Die Menschheit ist zu einem geologischen Faktor geworden. Der Begriff Anthropozän als Benennung der gegenwärtigen geochronologischen Epoche macht das Ausmaß der menschlichen Eingriffe in die Naturprozesse deutlich und zeigt, dass Erdgeschichte und Menschheitsgeschichte nicht mehr voneinander zu trennen sind. Der Anfang dieser Epoche soll auf das Jahr 1950 datiert werden, den Beginn des Atomzeitalters und der „großen Beschleunigung“ von wirtschaftlicher Aktivität und Ressourcenverbrauch. [1]

In seiner Allgemeinheit verschleiert der Begriff jedoch, dass der industriell-fossile Kapitalismus die gesellschaftsstrukturelle Voraussetzung für die große Beschleunigung war.[2] Die Eingriffe in die Erdökologie gehen zum überwältigenden Anteil auf die kapitalistischen Zentren Europa und Nordamerika zurück. Die ökologischen Folgen sind zugleich Ausdruck eines ungleichen ökologischen Tausches zwischen den kapitalistischen Zentren und dem globalen Süden.
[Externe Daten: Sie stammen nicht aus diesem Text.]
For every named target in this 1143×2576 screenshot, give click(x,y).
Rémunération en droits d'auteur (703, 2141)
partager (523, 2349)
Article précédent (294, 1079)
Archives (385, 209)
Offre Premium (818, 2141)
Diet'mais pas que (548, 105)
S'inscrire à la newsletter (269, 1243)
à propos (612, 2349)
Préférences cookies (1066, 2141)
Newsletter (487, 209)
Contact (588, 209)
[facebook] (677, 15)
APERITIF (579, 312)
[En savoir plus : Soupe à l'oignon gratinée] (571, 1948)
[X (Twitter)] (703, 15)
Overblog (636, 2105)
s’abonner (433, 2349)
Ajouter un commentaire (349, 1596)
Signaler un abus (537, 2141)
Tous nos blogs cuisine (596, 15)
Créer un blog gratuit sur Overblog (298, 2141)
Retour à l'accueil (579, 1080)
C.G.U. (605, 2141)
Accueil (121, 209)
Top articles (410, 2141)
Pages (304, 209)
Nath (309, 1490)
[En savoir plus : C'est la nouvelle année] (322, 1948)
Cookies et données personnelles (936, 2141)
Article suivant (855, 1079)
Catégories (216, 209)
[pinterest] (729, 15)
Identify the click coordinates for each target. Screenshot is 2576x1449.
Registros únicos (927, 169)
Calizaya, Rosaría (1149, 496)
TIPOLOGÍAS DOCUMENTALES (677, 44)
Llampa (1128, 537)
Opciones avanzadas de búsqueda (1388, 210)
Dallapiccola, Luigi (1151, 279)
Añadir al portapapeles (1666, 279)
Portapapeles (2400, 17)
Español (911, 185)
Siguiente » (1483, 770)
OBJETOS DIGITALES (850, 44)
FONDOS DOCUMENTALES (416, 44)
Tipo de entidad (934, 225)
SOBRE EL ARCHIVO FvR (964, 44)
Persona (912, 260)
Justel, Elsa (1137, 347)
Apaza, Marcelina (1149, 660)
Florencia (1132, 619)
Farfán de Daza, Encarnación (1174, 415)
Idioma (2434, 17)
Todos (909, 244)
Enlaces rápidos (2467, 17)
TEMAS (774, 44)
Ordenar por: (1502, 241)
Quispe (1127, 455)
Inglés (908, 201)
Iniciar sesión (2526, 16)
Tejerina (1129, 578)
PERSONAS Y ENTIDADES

Sie gehen einher mit einer Verschärfung der globalen gesellschaftlichen Ungleichheit.[3] Eine treffendere Benennung dieses Zeitalters ist daher der 2016 von Jason Moore vorgeschlagene Ausdruck Kapitalozän.

Immer deutlicher stellt sich heraus, dass die international vereinbarten Ziele zur Eindämmung der existenzbedrohenden Klimaerwärmung mit einem dramatischen Verlust der Biodiversität und drastischen Folgen für die menschliche Existenz verfehlt werden. Die Folgen für die Natur und die Gesellschaften sind überall spürbar. Dürren und Überflutungen auch in Europa, Migration aus dem globalen Süden, weil die Folgen der Klimaerwärmung dort noch drastischer zu spüren sind.

In den westlichen Gesellschaften nimmt die sozioökonomische, aber auch die politische Polarisierung zu. Dort wo die extreme Rechte politische Macht erhält, greift sie die Grundlagen von Demokratie und Rechtsstaatlichkeit an. Das herrschende politische System ist offensichtlich nicht in der Lage, die als notwendig erkannten Maßnahmen umzusetzen, um den selbst gemachten Bedrohungen von Natur und Gesellschaft wirksam zu begegnen.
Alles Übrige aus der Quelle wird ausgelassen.